**ACTIONS TO TAKE**
A. Translate this sentence from the column on hype into Spanish: "Bottom line: technology may get more sophisticated, but people don't."
B. Please echo the stretch of the hype column from "by The Cranky" through "and Aaron Burr!" word for word.

Hype Hype, Hooray!
by The Cranky Media Guy
Lemme see here...Hillary Clinton says that Bill cheats because
when he was a boy, his mother and grandmother didn't get along. You
mean that's all it takes to justify infidelity? You want
dysfunction? I got your dysfunction, pal! Hell, my mother and my
father's mother got along like Alexander Hamilton and Aaron Burr!
Using Hillary's logic, I should be able to screw the Mormon
Tabernacle Choir if I wanna. I mean, in the right light, those choir
robes look kinda HOT! Get a guy all worked up, if you know
what I mean (and I think you do). Ah, but I digress.
What I really wanted to talk about was hype. For the
purposes of our little discussion today, we will define hype as
"stuff that's made out to be a lot bigger than it really
is." You know, like...well, like damn near everything in
American life anymore. Ask yourself, what's the last movie you saw
that lived up to the hype that preceded it? Star Wars, Episode
One? Puh-leeze! Here in the D.C. area, there was a guy who
actually quit his job so he could see Star Wars on
Opening Day! Trying explaining that to a case worker months
later when you're applying for food stamps!
Every now and then, I'll see somebody on TV talking about how
audiences today are "too sophisticated" to fall for the
kind of stuff that Hollywood used to do in the old days. Yeah,
right, a movie that has a horny teenage boy poking a pie is
sophisticated, state-of-the-art, millennial stuff, all righty. I
guess in the old days, the Hays Office would have ordered the
filmmakers to show him with one foot on the floor while he made love
to the filling. How far we have come! Bottom line: technology may
get more sophisticated, but people don't. A recent survery said that
56% of American adults thought that fairies with blow torches made
their toaster work. OK, I made that up, but would you really have
been surprised if it was true?

**DATA**
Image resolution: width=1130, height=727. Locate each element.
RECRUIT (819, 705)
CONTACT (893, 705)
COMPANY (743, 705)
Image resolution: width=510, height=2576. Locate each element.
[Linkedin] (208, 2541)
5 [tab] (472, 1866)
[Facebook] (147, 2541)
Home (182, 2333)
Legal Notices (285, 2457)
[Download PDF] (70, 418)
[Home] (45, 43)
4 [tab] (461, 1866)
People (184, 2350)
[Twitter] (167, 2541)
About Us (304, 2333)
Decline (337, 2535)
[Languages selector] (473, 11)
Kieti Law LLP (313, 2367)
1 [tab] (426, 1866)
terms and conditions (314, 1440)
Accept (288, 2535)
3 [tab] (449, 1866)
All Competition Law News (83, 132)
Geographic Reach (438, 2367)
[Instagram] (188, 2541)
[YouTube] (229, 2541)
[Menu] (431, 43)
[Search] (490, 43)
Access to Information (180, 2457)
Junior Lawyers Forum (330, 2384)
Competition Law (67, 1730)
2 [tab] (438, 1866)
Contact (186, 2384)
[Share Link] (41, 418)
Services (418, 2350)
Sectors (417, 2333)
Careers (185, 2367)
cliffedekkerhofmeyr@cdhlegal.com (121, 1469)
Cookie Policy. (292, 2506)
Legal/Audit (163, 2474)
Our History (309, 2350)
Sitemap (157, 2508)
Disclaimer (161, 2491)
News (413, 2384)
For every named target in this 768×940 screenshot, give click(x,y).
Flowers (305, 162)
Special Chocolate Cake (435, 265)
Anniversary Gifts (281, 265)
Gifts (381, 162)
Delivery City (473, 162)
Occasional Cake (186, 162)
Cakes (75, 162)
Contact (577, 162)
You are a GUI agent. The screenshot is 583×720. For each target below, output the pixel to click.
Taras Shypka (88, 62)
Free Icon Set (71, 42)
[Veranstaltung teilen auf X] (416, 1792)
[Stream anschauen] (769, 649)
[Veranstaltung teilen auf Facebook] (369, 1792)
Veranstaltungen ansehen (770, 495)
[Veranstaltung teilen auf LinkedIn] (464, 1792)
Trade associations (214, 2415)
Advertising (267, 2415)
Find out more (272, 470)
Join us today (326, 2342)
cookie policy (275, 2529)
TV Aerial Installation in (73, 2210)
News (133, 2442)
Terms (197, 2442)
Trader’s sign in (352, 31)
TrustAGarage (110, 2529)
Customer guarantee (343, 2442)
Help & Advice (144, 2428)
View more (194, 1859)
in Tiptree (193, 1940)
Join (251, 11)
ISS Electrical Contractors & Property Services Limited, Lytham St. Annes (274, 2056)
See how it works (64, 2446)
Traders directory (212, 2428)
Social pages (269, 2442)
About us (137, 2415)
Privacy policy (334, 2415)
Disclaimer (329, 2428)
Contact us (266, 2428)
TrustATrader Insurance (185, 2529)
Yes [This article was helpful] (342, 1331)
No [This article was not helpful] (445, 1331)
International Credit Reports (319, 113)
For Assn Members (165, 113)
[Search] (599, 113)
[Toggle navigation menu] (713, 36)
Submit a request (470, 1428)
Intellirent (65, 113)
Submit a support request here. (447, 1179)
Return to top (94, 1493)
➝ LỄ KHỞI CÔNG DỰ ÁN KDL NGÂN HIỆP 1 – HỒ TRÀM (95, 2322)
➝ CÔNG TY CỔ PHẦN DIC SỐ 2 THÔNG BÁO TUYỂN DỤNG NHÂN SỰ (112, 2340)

**FINAL RESULTS**
A. En resumen: la tecnología puede volverse más sofisticada, pero la gente no.

B.
by The Cranky Media Guy
Lemme see here...Hillary Clinton says that Bill cheats because
when he was a boy, his mother and grandmother didn't get along. You
mean that's all it takes to justify infidelity? You want
dysfunction? I got your dysfunction, pal! Hell, my mother and my
father's mother got along like Alexander Hamilton and Aaron Burr!